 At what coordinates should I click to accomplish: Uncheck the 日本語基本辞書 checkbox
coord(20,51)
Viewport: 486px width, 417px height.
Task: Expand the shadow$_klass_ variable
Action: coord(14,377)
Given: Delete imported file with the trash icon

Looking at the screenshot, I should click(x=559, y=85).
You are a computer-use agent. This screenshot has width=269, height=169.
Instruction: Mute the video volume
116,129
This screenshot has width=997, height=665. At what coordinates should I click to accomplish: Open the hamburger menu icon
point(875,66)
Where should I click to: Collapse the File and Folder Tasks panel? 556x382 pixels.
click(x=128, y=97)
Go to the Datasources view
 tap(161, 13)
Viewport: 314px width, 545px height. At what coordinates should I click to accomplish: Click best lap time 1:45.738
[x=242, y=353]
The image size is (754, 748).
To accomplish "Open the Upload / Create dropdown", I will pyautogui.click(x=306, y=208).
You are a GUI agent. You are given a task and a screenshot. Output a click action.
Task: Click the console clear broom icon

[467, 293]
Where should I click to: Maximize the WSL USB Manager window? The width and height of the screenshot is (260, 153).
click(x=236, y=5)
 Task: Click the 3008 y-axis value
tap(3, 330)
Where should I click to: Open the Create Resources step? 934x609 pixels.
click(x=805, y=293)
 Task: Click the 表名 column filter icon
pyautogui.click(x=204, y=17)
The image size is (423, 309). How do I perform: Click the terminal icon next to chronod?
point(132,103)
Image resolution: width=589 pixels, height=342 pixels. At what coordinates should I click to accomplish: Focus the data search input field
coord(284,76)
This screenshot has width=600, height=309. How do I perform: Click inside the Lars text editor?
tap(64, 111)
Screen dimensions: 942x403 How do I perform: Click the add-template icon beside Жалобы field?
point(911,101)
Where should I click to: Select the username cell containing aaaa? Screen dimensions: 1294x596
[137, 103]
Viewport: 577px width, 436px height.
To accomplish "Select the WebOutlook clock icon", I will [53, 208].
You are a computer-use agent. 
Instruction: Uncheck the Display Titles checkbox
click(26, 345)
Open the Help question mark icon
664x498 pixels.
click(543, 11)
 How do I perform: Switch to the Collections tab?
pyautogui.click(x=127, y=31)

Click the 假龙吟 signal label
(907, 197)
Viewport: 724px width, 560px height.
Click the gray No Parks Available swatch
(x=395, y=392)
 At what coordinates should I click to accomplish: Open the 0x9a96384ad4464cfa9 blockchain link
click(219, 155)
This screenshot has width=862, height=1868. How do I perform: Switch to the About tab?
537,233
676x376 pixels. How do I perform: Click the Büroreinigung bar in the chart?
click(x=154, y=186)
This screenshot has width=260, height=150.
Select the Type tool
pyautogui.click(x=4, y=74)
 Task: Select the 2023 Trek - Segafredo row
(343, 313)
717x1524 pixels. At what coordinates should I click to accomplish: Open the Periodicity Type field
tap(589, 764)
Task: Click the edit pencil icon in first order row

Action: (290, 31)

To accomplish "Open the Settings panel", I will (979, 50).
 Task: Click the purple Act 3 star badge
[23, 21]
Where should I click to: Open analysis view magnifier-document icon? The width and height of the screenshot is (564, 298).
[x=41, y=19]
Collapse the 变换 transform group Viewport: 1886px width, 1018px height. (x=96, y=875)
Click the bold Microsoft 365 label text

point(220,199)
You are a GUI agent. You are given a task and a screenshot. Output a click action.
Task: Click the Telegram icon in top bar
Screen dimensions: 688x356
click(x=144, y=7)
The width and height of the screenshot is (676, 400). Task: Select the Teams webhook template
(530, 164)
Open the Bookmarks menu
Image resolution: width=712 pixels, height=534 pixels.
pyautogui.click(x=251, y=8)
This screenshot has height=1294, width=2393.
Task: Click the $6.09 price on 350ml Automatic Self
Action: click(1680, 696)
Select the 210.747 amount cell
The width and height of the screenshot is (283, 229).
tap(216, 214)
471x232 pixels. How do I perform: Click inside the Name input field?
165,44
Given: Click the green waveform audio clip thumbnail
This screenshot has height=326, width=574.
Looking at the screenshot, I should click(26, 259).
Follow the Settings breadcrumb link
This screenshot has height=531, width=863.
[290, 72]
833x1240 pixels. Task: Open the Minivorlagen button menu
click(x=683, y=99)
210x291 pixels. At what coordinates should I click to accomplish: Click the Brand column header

========

What the exercise asks: What is needed here is every record above, repeated exactly.

Output below:
 At what coordinates should I click to accomplish: Uncheck the 日本語基本辞書 checkbox
coord(20,51)
Viewport: 486px width, 417px height.
Task: Expand the shadow$_klass_ variable
Action: coord(14,377)
Given: Delete imported file with the trash icon

Looking at the screenshot, I should click(x=559, y=85).
You are a computer-use agent. This screenshot has width=269, height=169.
Instruction: Mute the video volume
116,129
This screenshot has width=997, height=665. At what coordinates should I click to accomplish: Open the hamburger menu icon
point(875,66)
Where should I click to: Collapse the File and Folder Tasks panel? 556x382 pixels.
click(x=128, y=97)
Go to the Datasources view
 tap(161, 13)
Viewport: 314px width, 545px height. At what coordinates should I click to accomplish: Click best lap time 1:45.738
[x=242, y=353]
The image size is (754, 748).
To accomplish "Open the Upload / Create dropdown", I will pyautogui.click(x=306, y=208).
You are a GUI agent. You are given a task and a screenshot. Output a click action.
Task: Click the console clear broom icon

[467, 293]
Where should I click to: Maximize the WSL USB Manager window? The width and height of the screenshot is (260, 153).
click(x=236, y=5)
 Task: Click the 3008 y-axis value
tap(3, 330)
Where should I click to: Open the Create Resources step? 934x609 pixels.
click(x=805, y=293)
 Task: Click the 表名 column filter icon
pyautogui.click(x=204, y=17)
The image size is (423, 309). How do I perform: Click the terminal icon next to chronod?
point(132,103)
Image resolution: width=589 pixels, height=342 pixels. At what coordinates should I click to accomplish: Focus the data search input field
coord(284,76)
This screenshot has width=600, height=309. How do I perform: Click inside the Lars text editor?
tap(64, 111)
Screen dimensions: 942x403 How do I perform: Click the add-template icon beside Жалобы field?
point(911,101)
Where should I click to: Select the username cell containing aaaa? Screen dimensions: 1294x596
[137, 103]
Viewport: 577px width, 436px height.
To accomplish "Select the WebOutlook clock icon", I will [53, 208].
You are a computer-use agent. 
Instruction: Uncheck the Display Titles checkbox
click(26, 345)
Open the Help question mark icon
664x498 pixels.
click(543, 11)
 How do I perform: Switch to the Collections tab?
pyautogui.click(x=127, y=31)

Click the 假龙吟 signal label
(907, 197)
Viewport: 724px width, 560px height.
Click the gray No Parks Available swatch
(x=395, y=392)
 At what coordinates should I click to accomplish: Open the 0x9a96384ad4464cfa9 blockchain link
click(219, 155)
This screenshot has width=862, height=1868. How do I perform: Switch to the About tab?
537,233
676x376 pixels. How do I perform: Click the Büroreinigung bar in the chart?
click(x=154, y=186)
This screenshot has width=260, height=150.
Select the Type tool
pyautogui.click(x=4, y=74)
 Task: Select the 2023 Trek - Segafredo row
(343, 313)
717x1524 pixels. At what coordinates should I click to accomplish: Open the Periodicity Type field
tap(589, 764)
Task: Click the edit pencil icon in first order row

Action: (290, 31)

To accomplish "Open the Settings panel", I will (979, 50).
 Task: Click the purple Act 3 star badge
[23, 21]
Where should I click to: Open analysis view magnifier-document icon? The width and height of the screenshot is (564, 298).
[x=41, y=19]
Collapse the 变换 transform group Viewport: 1886px width, 1018px height. (x=96, y=875)
Click the bold Microsoft 365 label text

point(220,199)
You are a GUI agent. You are given a task and a screenshot. Output a click action.
Task: Click the Telegram icon in top bar
Screen dimensions: 688x356
click(x=144, y=7)
The width and height of the screenshot is (676, 400). Task: Select the Teams webhook template
(530, 164)
Open the Bookmarks menu
Image resolution: width=712 pixels, height=534 pixels.
pyautogui.click(x=251, y=8)
This screenshot has height=1294, width=2393.
Task: Click the $6.09 price on 350ml Automatic Self
Action: click(1680, 696)
Select the 210.747 amount cell
The width and height of the screenshot is (283, 229).
tap(216, 214)
471x232 pixels. How do I perform: Click inside the Name input field?
165,44
Given: Click the green waveform audio clip thumbnail
This screenshot has height=326, width=574.
Looking at the screenshot, I should click(26, 259).
Follow the Settings breadcrumb link
This screenshot has height=531, width=863.
[290, 72]
833x1240 pixels. Task: Open the Minivorlagen button menu
click(x=683, y=99)
210x291 pixels. At what coordinates should I click to accomplish: Click the Brand column header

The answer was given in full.